- **Written task A**
Answer these questions about the forum thread below:
(i) In the confession passage at the top, by whose power was the Son conceived?
(ii) According to toddpedlar, with which two abilities did God create Adam and Eve and the angels?
(iii) In Confessor's post, which two beings are named as created with the ability to sin?

WCF 8:2 WCF 8.2 The Son of God, the second person in the Trinity, being very and eternal God, of one substance and equal with the Father, did, when the fulness of time was come, take upon Him man's nature,(1) with all the essential properties and common infirmities thereof, yet without sin;(2) being conceived by the power of the Holy Ghost, in the womb of the Virgin Mary, of her substance.(3) So that two whole, perfect, and distinct natures, the Godhead and the manhood, were inseparably joined together in one person, without conversion, composition, or confusion.(4) Which person is very God, and very man, yet one Christ, the only Mediator between God and man.(5) 

(1)John 1:1,14; 1 John 5:20; Phil. 2:6; Gal. 4:4. 
(2)Heb. 2:14,16,17; Heb. 4:15. 
(3)Luke 1:27,31,35; Gal. 4:4. 
(4)Luke 1:35; Col. 2:9; Rom. 9:5; 1 Pet. 3:18; 1 Tim. 3:16. 
(5)Rom. 1:3,4; 1 Tim. 2:5.


----------



## toddpedlar (Jul 12, 2008)

packabacka said:


> toddpedlar said:
> 
> 
> > Zenas said:
> ...



I'm not sure it's fair to say that your character predetermines your every decision (or nobody would ever be inconsistent - unless inconsistency is the hallmark of everyone's character)



> If we had libertarian freedom of choice regarding anything, God would cease to have a decretive will.



Note I never said that we had libertarian free choice. We are constrained by our characters - the regenerate, as _posse peccare, posse non peccare_, and the unregenerate by _non posse non peccare_.



> Also, are you saying that it's permissible for God to create creatures with an imperfect moral character (the ability not to sin rather than the inability to sin, which we will possess in heaven)? That is the key question I have.



Well, it's permissible for God to create whatever He wanted to, so long as it is consistent with His perfect character, but what He did do was create Adam and Eve (and the angels) with both the ability to sin and the ability not to sin. (but not such a perfection of character that they were unable to sin)


----------



## Confessor (Jul 12, 2008)

Zenas said:


> Hmmm, I think an examination of the other option is in order.
> 
> Could God create another being morally perfect and unable to sin, like Himself? No, this would be outside of the character and nature of God to do so. It is logically impossible for this to occur.
> 
> ...



As Steve said, in our final, heavenly states, we will have the inability to sin. However, God created Adam and Lucifer with the ability to sin, although probably a significantly high moral character. We have a couple options resulting from this:

1. God is capable of creating a being with moral perfection, but He can raise their moral characters later, through some kind of supernatural action (sanctification).
2. God is capable of creating a being with moral perfection, but He chose not to do so.

Which one of these (if any, or both) is consistent with God's character?

Also, how does moral imperfection (seeing as Adam had the ability to sin at the point of creation) coincide with the belief in a perfect creation?

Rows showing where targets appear
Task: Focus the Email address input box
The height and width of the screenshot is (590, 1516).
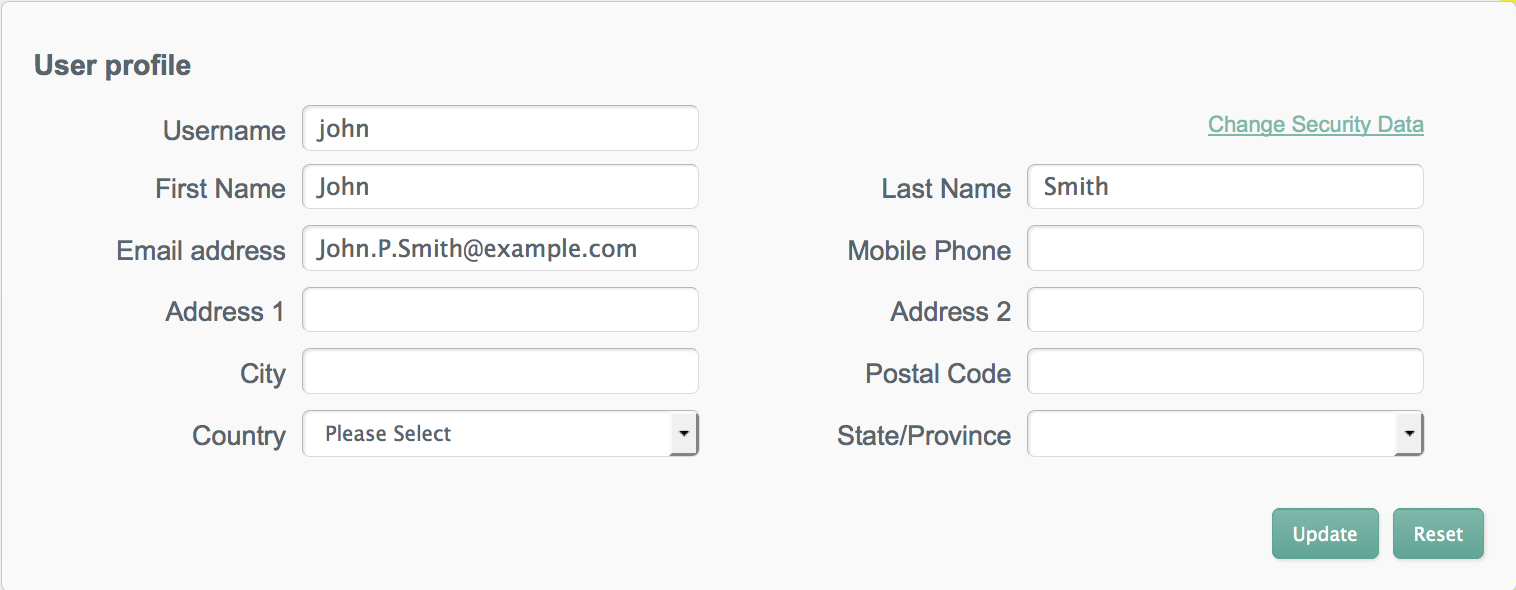Action: tap(500, 248)
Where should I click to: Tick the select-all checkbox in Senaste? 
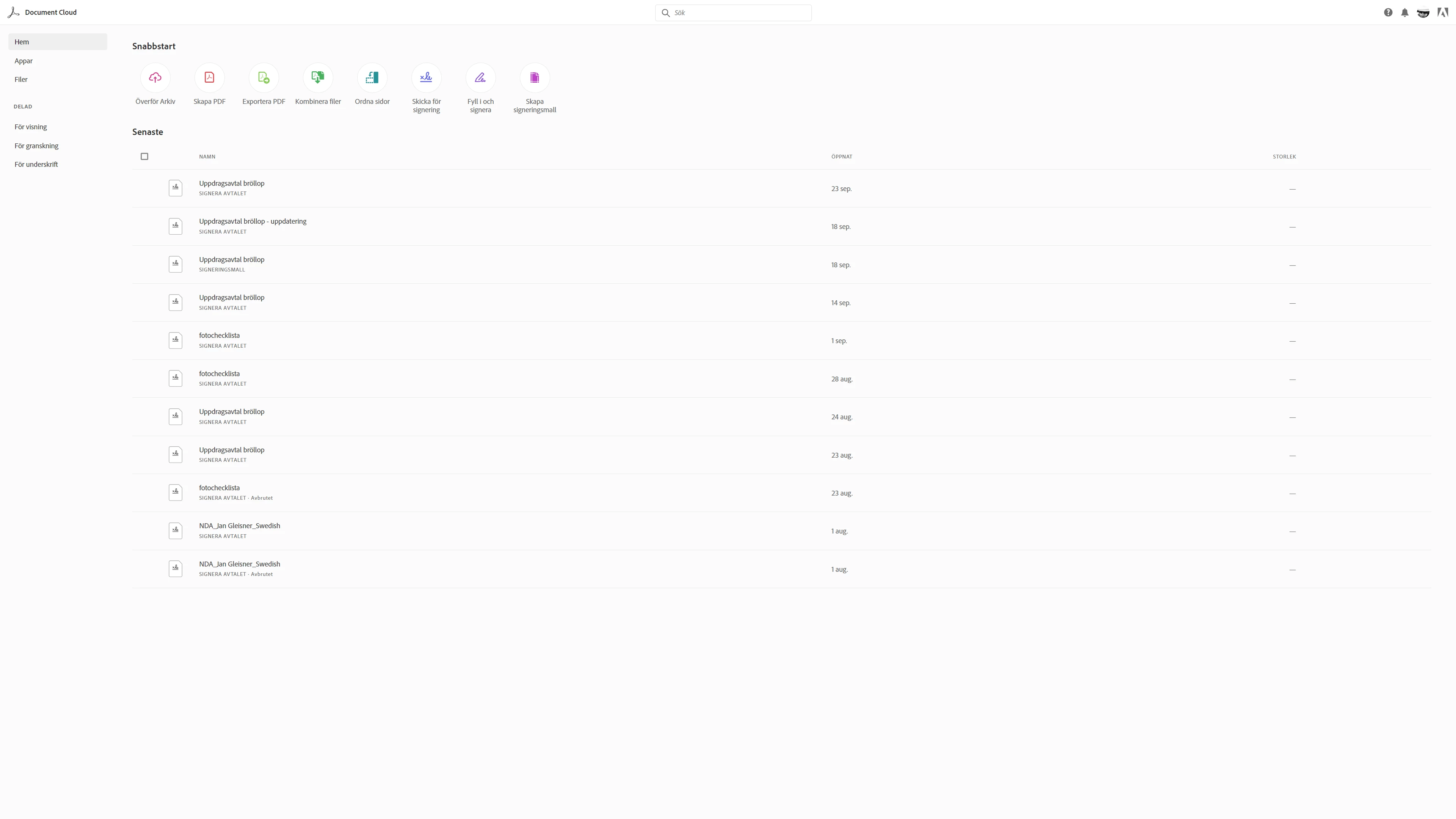(145, 157)
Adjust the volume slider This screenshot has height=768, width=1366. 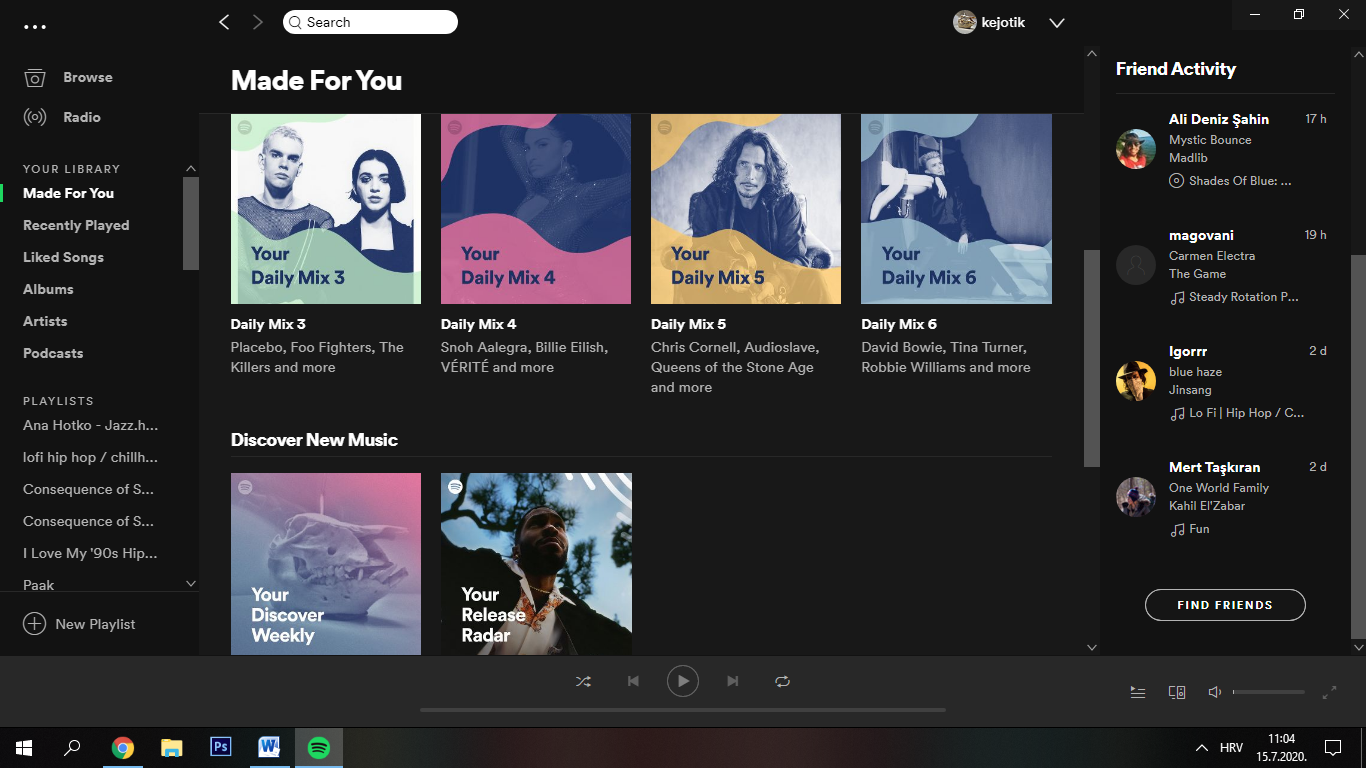pyautogui.click(x=1268, y=692)
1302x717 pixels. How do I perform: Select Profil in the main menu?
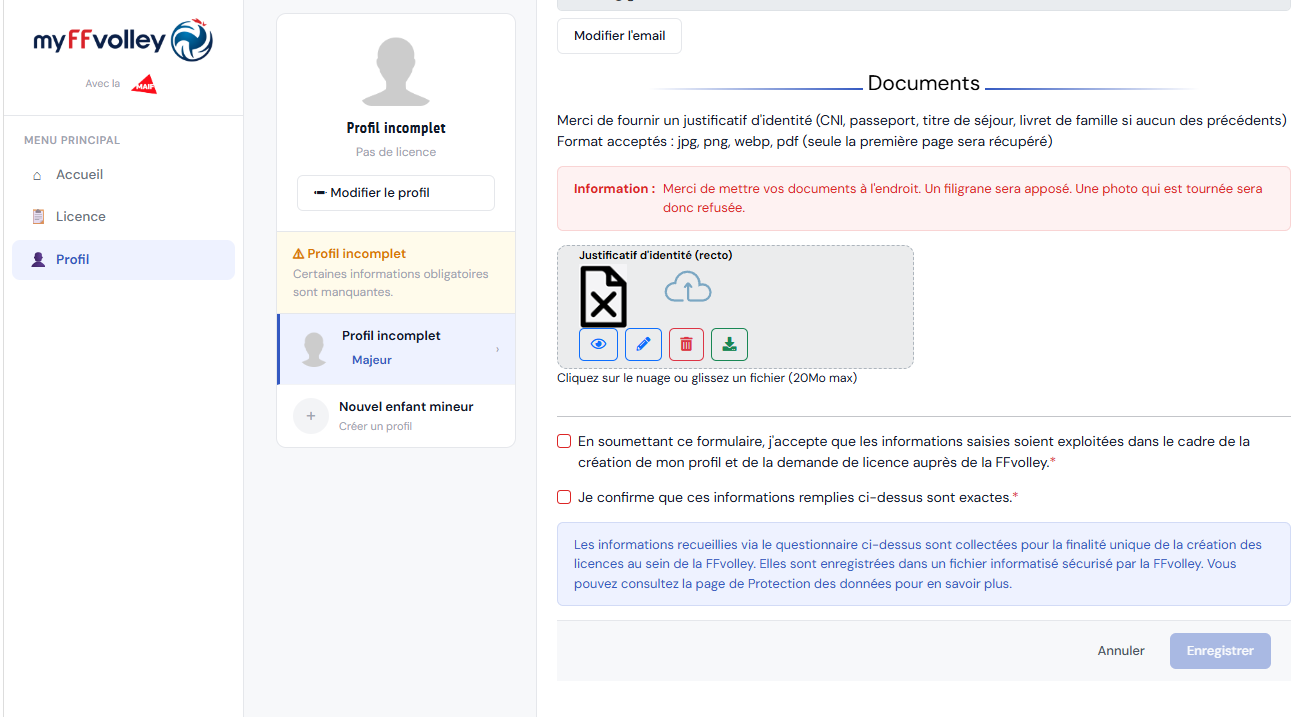click(123, 259)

- **Written task B**
Format the part of the listing that opens with the line containing "1302x717 pixels. How" and runs to the end of the listing as a Markdown table with the columns Row and Line, one row number per line. Leave out blank lines and the pictures.

- **Complete response A**
(i) The power of the Holy Ghost.
(ii) The ability to sin and the ability not to sin.
(iii) Adam and Lucifer.

- **Complete response B**
| Row | Line |
|---|---|
| 1 | 1302x717 pixels. How do I perform: Select Profil in the main menu? |
| 2 | click(123, 259) |